By the Mother’s Trunk

Edited by Julia Rios

March 2018

Elephants have 1,948 olfactory receptors. Dogs have 811. Humans have only 396, fewer than guinea pigs or softshell turtles. An elephant can smell water 12 miles away.

Tillie considers the Mississippi—so thick and ever-flowing it must issue from the Mother’s Trunk itself—to be her faithful travelling companion. For weeks its lotus-studded banks have rarely strayed a mile from where Tillie rides the rails, visiting town after town of squealing children.

The river’s slippery, splashing scent-shapes spread like duckweed across her olfactory landscape, melding with the straw and dung in Tillie’s car, the ponies, oats, and saddles next door, and on the other side, Old Lion’s tooth decay, acrid as the train engine’s breath.

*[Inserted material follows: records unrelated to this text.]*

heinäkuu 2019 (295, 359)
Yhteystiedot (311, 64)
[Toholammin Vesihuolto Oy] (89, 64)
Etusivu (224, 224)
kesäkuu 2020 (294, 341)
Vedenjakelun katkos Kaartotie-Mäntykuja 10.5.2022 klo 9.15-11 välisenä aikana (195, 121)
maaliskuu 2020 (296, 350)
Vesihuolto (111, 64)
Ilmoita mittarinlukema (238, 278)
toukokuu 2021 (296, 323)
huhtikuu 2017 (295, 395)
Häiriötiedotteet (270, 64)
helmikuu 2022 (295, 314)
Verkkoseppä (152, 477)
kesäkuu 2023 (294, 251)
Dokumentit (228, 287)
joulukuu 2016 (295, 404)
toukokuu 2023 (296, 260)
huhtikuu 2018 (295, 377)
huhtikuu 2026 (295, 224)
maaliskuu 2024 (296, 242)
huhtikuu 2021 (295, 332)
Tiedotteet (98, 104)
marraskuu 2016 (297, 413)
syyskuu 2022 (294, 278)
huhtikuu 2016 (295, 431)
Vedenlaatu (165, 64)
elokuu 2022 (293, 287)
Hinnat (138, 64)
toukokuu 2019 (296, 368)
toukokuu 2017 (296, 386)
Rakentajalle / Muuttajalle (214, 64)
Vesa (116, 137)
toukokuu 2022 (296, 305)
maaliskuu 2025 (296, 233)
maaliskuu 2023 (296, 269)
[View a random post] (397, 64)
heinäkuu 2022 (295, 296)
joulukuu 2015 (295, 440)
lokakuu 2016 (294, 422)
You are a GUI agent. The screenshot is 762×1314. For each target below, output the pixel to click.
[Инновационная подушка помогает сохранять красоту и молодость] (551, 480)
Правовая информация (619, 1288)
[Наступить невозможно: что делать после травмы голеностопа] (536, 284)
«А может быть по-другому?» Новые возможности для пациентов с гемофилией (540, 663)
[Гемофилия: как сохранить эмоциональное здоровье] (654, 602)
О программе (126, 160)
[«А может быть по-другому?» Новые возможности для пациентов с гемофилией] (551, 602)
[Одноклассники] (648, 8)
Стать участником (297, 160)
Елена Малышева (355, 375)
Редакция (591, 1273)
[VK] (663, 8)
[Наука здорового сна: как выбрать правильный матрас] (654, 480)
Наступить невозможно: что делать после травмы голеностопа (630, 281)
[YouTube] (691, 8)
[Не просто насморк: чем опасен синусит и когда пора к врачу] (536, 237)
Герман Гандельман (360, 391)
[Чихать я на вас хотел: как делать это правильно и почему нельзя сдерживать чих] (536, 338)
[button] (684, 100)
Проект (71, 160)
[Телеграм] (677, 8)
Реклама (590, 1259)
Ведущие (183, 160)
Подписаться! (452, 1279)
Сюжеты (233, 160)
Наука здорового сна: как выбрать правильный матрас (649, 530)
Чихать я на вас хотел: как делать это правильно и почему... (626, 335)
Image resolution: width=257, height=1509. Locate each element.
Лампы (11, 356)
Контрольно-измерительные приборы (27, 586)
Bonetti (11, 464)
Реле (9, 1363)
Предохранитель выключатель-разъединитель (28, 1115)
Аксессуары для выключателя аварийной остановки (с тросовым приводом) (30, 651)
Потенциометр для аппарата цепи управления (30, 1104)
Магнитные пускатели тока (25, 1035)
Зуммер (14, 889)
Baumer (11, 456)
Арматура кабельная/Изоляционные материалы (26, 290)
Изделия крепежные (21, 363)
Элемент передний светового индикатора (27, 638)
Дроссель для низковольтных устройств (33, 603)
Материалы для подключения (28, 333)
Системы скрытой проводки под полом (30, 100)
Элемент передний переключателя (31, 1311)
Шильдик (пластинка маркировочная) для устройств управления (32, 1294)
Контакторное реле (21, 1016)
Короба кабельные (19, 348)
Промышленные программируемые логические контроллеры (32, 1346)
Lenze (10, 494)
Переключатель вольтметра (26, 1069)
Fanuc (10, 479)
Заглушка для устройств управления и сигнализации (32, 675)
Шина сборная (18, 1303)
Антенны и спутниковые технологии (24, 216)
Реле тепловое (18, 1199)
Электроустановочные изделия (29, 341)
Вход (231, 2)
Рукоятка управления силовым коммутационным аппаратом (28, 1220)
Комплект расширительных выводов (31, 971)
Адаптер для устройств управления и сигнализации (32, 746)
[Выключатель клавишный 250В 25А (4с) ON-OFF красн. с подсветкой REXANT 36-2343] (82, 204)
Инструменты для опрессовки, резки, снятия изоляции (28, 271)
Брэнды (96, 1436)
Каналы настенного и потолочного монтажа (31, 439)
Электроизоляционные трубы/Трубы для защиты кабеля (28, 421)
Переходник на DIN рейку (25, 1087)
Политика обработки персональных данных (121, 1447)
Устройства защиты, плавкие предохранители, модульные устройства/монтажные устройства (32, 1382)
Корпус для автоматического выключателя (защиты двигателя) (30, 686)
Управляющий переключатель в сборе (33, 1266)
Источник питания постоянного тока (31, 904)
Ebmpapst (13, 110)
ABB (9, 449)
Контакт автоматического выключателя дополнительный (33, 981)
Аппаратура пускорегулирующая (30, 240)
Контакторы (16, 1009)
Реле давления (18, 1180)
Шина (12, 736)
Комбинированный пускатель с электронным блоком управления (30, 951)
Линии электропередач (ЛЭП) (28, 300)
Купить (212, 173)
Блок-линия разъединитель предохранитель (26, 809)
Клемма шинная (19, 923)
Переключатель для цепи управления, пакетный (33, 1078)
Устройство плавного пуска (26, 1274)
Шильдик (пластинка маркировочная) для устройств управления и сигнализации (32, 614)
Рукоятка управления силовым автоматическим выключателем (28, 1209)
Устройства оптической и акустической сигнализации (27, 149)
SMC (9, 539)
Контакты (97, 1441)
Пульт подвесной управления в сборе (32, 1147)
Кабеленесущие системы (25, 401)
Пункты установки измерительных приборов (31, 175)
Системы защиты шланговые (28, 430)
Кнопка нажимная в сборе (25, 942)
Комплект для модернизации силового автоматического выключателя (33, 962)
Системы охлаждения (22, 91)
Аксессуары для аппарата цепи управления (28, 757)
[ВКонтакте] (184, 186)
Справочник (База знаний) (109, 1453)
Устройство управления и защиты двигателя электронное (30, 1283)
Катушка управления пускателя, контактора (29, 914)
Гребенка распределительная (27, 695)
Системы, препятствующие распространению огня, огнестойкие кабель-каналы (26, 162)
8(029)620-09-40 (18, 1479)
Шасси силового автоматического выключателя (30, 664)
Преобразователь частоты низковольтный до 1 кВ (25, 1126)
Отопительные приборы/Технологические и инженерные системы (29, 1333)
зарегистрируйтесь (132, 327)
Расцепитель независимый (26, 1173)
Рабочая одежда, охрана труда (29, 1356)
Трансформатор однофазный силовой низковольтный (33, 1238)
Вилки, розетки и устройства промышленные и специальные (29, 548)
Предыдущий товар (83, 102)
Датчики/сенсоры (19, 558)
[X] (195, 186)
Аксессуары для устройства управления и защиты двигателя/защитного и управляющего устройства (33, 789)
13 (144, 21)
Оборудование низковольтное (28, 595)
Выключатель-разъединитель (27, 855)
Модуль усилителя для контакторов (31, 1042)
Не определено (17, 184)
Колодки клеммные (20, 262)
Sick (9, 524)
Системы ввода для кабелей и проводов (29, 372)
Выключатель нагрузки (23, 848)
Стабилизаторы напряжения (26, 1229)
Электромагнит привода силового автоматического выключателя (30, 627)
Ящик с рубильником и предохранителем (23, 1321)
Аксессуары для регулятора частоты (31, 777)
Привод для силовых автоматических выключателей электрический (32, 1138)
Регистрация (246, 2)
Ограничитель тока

When the circus disembarks in St. Louis, Tillie parades with the others to their temporary camp, a courtyard called Four Corners. There, the Mississippi’s omnipresent musk is swiftly overpowered by the stench emanating from the tall, brick buildings. One serves as a pen for soiled, captive humans; the other, a barrow for the recent dead. Staked between prison and morgue, Tillie tries to focus on the dandelions at her feet, sparse but refreshingly green against the roof of her mouth. Tremors funnel up her feet, assuring her the trains are still running, will soon carry her far from here.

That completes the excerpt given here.